Bu tez çalışmasında göstergebilim analizi,

Barthes’in sunduğu göstergebilimsel analiz çerçevesinde ele alınmıştır. Roland Barthes, kültürel sistemlerin kendi kendini sürdüren ve kendi kendini destekleyen özellikleri olduğunu vurgulayan yapısalcı yaklaşımın öncülerinden olarak görülmektedir (Smith, 2007: 149).

Barthes'ın savunduğu gibi dilbilim ve kültürel araştırma arasında sıkı bir bağ olduğunu anlayabilmek için aşağıda yer verilen kavramları bilmek gerekmektedir.

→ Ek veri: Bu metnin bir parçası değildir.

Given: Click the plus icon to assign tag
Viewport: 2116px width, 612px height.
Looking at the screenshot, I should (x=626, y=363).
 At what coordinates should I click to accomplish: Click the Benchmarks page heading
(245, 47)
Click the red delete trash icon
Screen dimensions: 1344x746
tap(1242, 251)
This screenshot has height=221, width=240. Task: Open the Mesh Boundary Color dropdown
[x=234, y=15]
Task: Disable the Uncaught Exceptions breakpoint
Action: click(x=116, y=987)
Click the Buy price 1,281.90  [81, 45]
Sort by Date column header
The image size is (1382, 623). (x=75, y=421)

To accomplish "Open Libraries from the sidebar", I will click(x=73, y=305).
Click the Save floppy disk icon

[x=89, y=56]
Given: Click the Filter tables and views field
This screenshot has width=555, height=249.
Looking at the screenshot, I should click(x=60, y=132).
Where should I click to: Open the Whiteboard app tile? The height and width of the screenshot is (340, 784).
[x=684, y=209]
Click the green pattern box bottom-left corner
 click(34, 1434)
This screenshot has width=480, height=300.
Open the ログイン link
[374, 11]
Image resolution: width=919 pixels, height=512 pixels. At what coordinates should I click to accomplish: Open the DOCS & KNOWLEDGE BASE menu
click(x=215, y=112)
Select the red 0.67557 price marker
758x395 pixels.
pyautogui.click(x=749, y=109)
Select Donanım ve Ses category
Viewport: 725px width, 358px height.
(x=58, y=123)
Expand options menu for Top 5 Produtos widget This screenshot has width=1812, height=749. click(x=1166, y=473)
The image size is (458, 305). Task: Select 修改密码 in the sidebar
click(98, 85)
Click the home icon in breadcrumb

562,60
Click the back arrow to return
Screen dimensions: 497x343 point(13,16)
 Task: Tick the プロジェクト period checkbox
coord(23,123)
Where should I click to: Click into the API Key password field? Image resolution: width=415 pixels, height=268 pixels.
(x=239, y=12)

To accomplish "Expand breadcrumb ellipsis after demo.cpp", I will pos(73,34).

4.4.2.1. Gösteren ve Gösterilen

Temsil edilen kavram gösterilen, temsil işini yerine getiren şey ise gösterendir. Bu ikisi arasındaki ayrım tüm sembol sistemleri için temeldir. Burada kavram ya da şeylerin sanılandan daha karmaşık olduğu vurgulanır (Smith, 2007: 149). Gösterenler düzlemi anlatım düzlemini, gösterilenler düzlemiyse içerik düzlemini oluşturur (Barthes, 2014). Göstergeyi kullanma sonucunda zihinde oluşan şey gösterilendir. Bir başka ifade ile "kendisi o şey olmadığı halde o şeyi çağrıştırarak iletişim sağlayan her aracı gösterge olarak" anlatılır. (Uzaroğlu-Bayçu ve Uluyağcı, 2005: 79). Göstergeler, çeşitli duygu, düşünce, tutum, beklenti, arzuların aktarılmasında aracılık eden anlam inşa etme araçlarıdır. İletişim kurmak, sosyal etkileşime girmek amaçlı kullanılan her şey göstergedir. Gösteren göstergenin biçim boyutu iken, gösterilen zeka ile kavranılan, içerik-kavram boyutudur (Kırkıncıoğlu, 2015: 23).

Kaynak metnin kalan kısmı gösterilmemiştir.